MSU professor and research group create lemur facial recognition system
An MSU professor is using his interests in biometric recognitions to help study one of the most endangered species in the world.
Jain said he was approached by University of Arizona assistant professor Stacey Tecot and George Washington University anthropologist Rachel Jacobs because of his research group's expertise in facial recognition.
Tecot said she and Jacobs were looking for somebody who had expertise in biometric recognition and who would allow them to track lemurs while using a non-invasive method.
“Anil was the first one we kind of saw as perfect for this project,” Tecot said. “He seemed really responsive and really excited about the potential different application of facial recognition software.”
One of the problems Jain and his research group encountered was locating the features on a lemur's face because of the hair. Jain said they had to extract the texture characteristics.
“Once we have extracted the features, then we can compare the lemurs' faces based on the features,” Jain said.
Jain said the use of biometric recognition, such as facial recognition, began 25 years ago when he started to get into fingerprint recognition. It has changed through time from being specifically used in law enforcement to an everyday use.
“At that time fingerprint had a connotation with the criminality, (and) if you tell somebody your fingerprints were taken they will right away assume that you have done something wrong,” Jain said. “But now, fingerprints are routines.”
Jain said the increase of various uses, such as unlocking a cell phone or having fingerprints taken upon entering a country to allow a background check.

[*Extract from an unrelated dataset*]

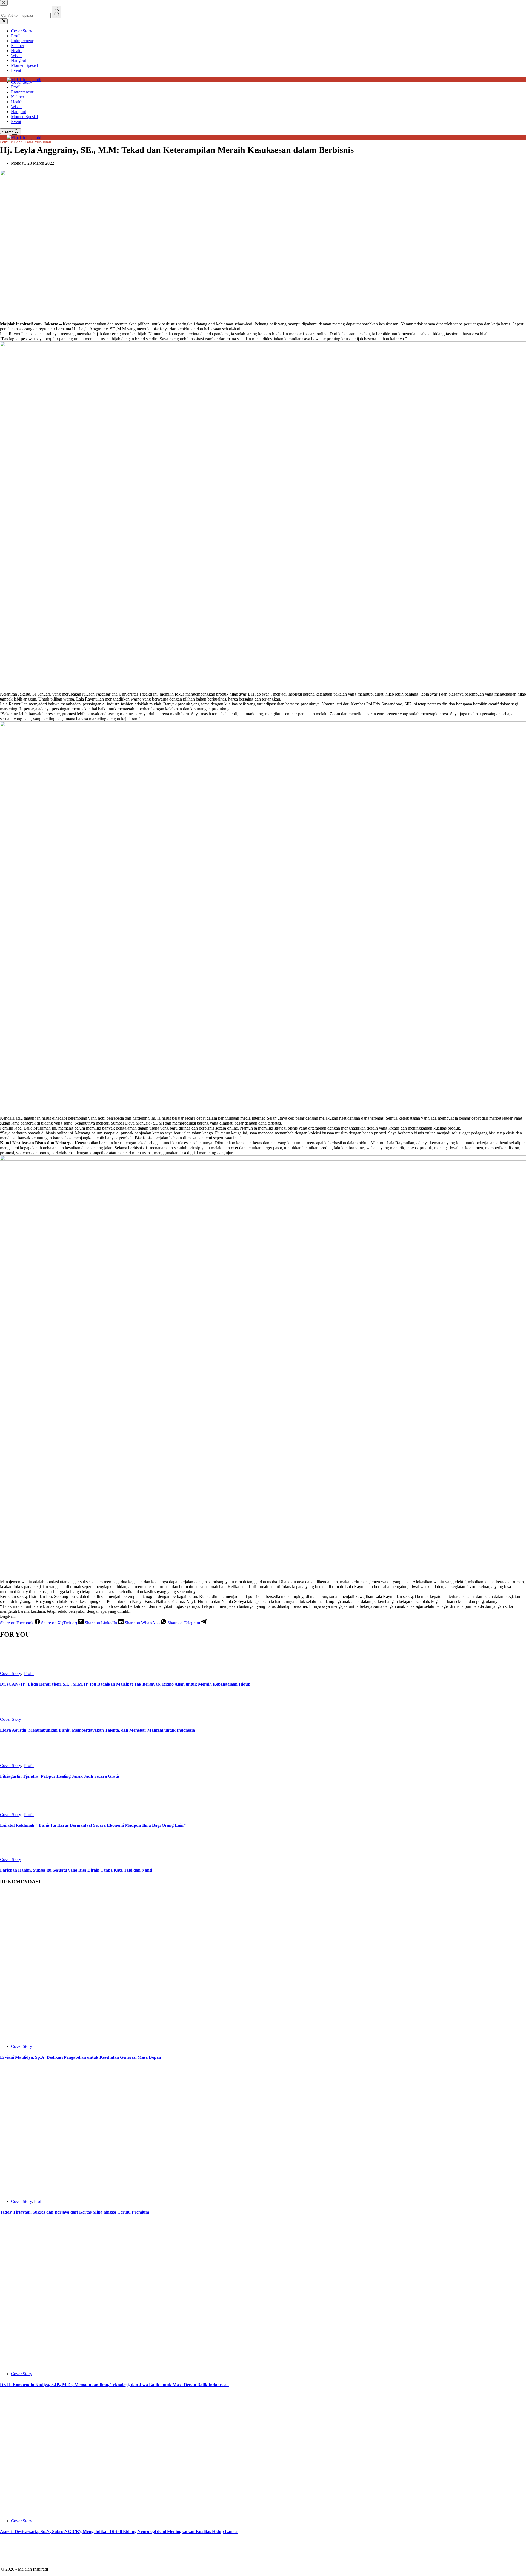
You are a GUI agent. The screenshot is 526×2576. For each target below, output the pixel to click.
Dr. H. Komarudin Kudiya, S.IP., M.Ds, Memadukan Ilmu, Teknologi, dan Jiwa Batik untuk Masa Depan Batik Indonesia (114, 2384)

“People don’t think twice about it,” Jain said. “What we did 25 years ago is suddenly being used in a variety of applications.”

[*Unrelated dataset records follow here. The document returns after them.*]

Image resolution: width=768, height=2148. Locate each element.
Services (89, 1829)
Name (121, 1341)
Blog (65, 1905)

Tecot said she also sees LemurFaceID being used in a variety of ways, ranging from being more portable on a smartphone, to making a more “personable experiences” with lemurs, to helping law enforcement.

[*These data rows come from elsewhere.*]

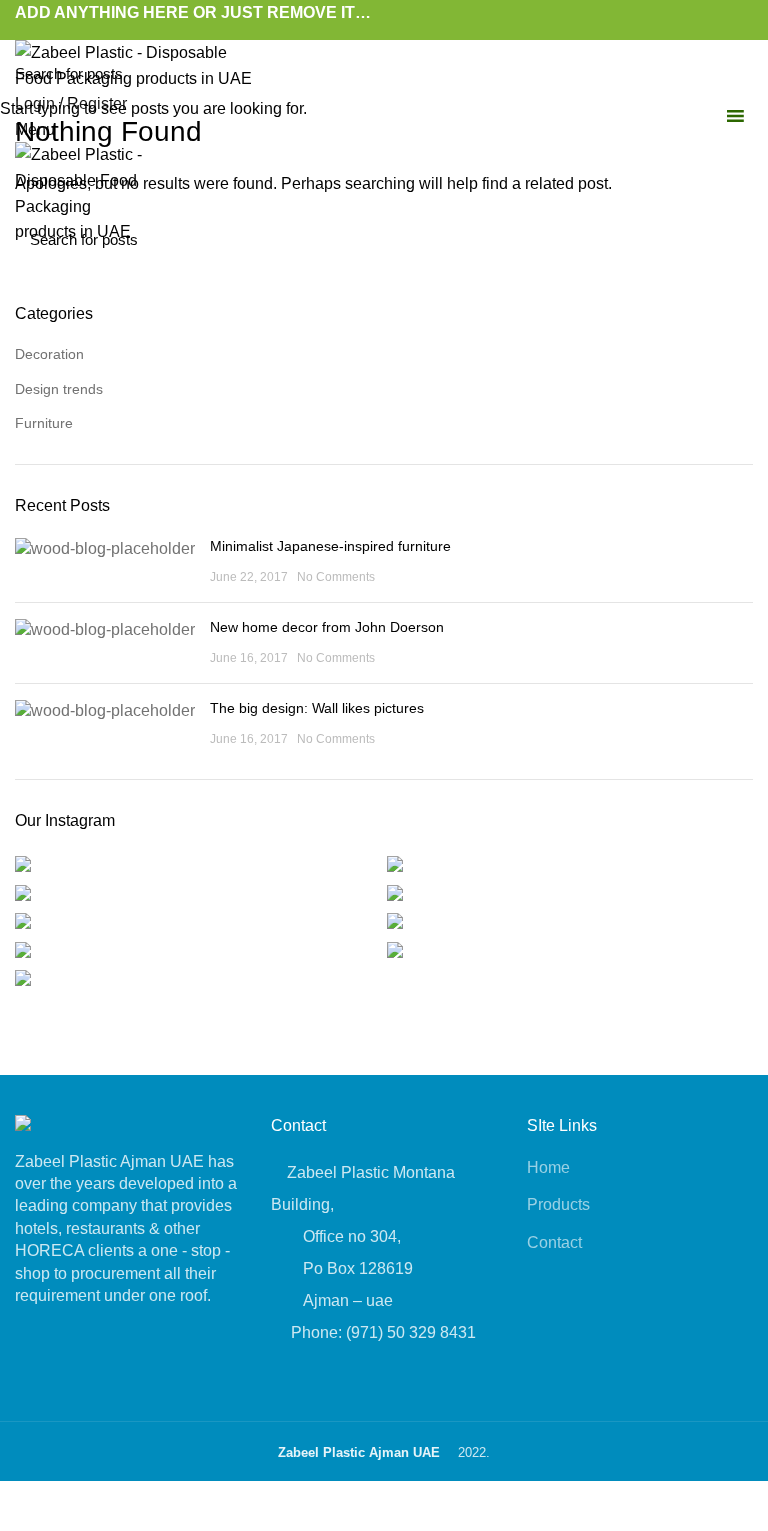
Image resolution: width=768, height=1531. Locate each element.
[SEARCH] (741, 73)
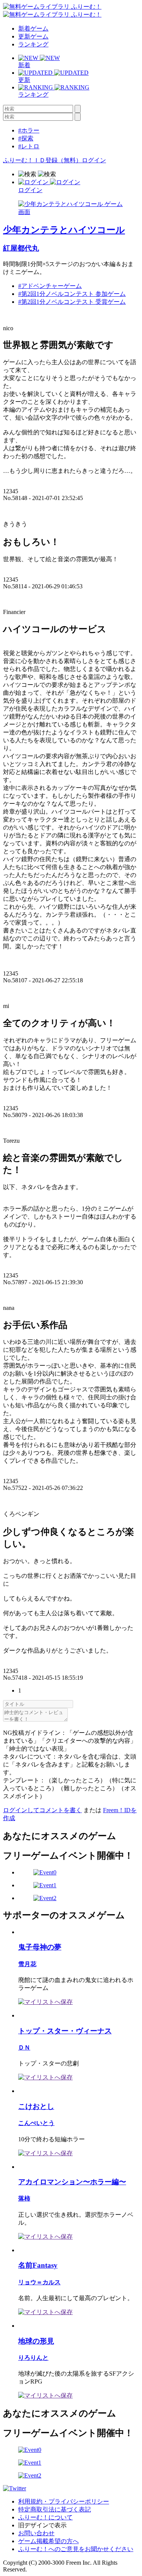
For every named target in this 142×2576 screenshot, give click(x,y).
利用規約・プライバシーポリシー (63, 2501)
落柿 (24, 2198)
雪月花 (27, 1964)
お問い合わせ (36, 2533)
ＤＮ (24, 2047)
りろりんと (33, 2357)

“There’s wildlife trafficking issues in Madagascar, usually issues with the pet trade, and red-bellied lemurs aren’t necessarily the number one coveted lemurs for pets,” Tecot said. “We hope this is something that can eventually be adapted for other species as well.”
Possible applications such as these has led his Biometrics Research Group to be in “high demand” because of the increase need of knowledge in this field.
“The respect which our group has gained, because of our in-depth experience,” Jain said. “The persistence over the last 25 years has paid off. If people think of fingerprint research, first thing they think of is Michigan State."